→ TASKS TO CARRY OUT
[1] In the passage on Hochul's flights, copy out the text from "The combined costs" to "request last summer.".
[2] In the passage on Hochul's flights, from whom did she commandeer the King Air?
[3] Which cities does the passage on Hochul's flights name? List all of them.
SELECTED EXCERPT Start Marker
This means that state police first had to fly the King Air, which she commandeered from the New York Power Authority last year, from Albany to Buffalo to pick up Hochul before she traveled to New York City on Sept. 26, with the plane then returning to Albany without her.
The combined costs of Hochul’s flights through early July 2022, including these repositioning flights, was about $250,000, according to a Post analysis of flight records obtained through a Freedom of Information Law request last summer.
Data showing repositioning costs were not available for the final six weeks of her first year in office — though records show at least $21,000 in additional costs just from the flights carrying Hochul from July through Aug. 23, 2022.
“A pretty ignominious achievement”
Hochul’s frequent flying habits put her in the same league as disgraced former Gov. Andrew Cuomo, who also attracted criticism over his questionable use of state aircraft.
SELECTED EXCERPT End Marker
ENTRIES PROVIDED Start Marker
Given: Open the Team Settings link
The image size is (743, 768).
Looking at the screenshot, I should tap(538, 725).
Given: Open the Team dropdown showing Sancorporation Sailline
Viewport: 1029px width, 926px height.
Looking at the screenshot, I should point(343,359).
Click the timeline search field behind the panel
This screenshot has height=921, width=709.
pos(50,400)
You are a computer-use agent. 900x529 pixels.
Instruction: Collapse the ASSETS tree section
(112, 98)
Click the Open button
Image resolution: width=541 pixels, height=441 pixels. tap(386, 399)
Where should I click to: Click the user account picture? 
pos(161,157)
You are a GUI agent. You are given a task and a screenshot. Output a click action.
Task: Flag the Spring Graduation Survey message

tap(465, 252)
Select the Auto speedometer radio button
ENTRIES PROVIDED End Marker
→ ANSWERS TO THE EXERCISES
[1]
The combined costs of Hochul’s flights through early July 2022, including these repositioning flights, was about $250,000, according to a Post analysis of flight records obtained through a Freedom of Information Law request last summer.

[2] The New York Power Authority.

[3] Albany, Buffalo, New York City